Leslie Morris’ article addresses the other medium – sound – used by Beyer to reconstruct memory. In Beyer’s first novel Flughunde  (1995) the narrator is a sound engineer collecting sounds and reconstructing memory through auditory means. Flughunde problematizes how sound is often used to construct an image of a time or place, like Hitler’s emblematic speeches, where the cadence and fluctuation of his voice is more important than the actual words spoken.

 

Although Morris’ article does not address Spione, the medium of sound as linked to memory can be found in this novel as well.
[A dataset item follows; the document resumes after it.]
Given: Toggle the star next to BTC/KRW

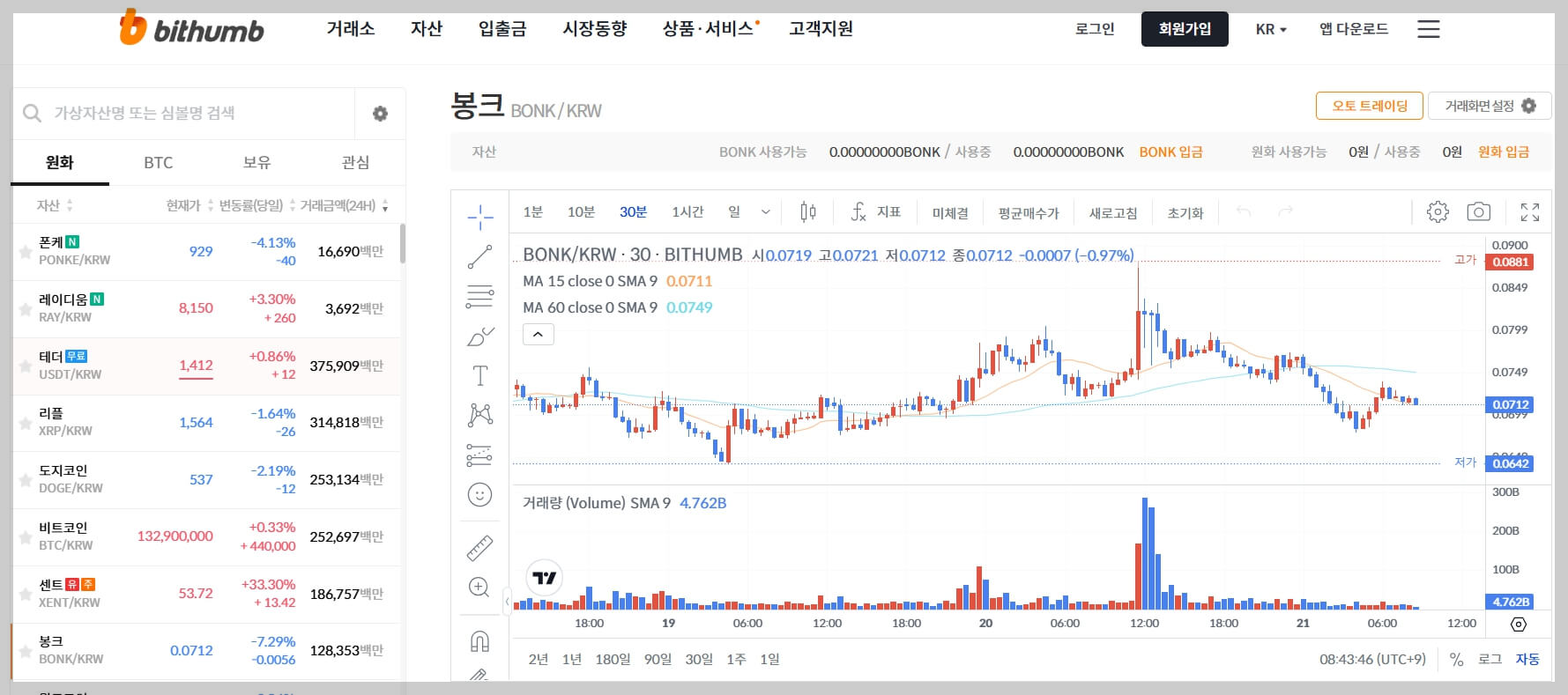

The grandfather, for instance, becomes increasingly reticent as time goes by. The more his first wife and her memory gets repressed, the less he speaks and interacts with his remaining family. How is the link between memory and the two media – sound and photography – illustrated in Spione? Can sound be used here to reconstruct memory as photography does? What other examples of sound as the medium of memory exist in the novel, and do these compete with the medium of photography?

 

Works cited:

Harris, Stefanie. “Imag(in)ing the Past: The Family Album in Marcel Beyer’s Spione”. Gegenwartsliteratur. 2005. vol. 4. 162-184.

 

Morris, Leslie. “The Sound of Memory”. The German Quarterly. 2001. vol. 74. no. 4. 368-378.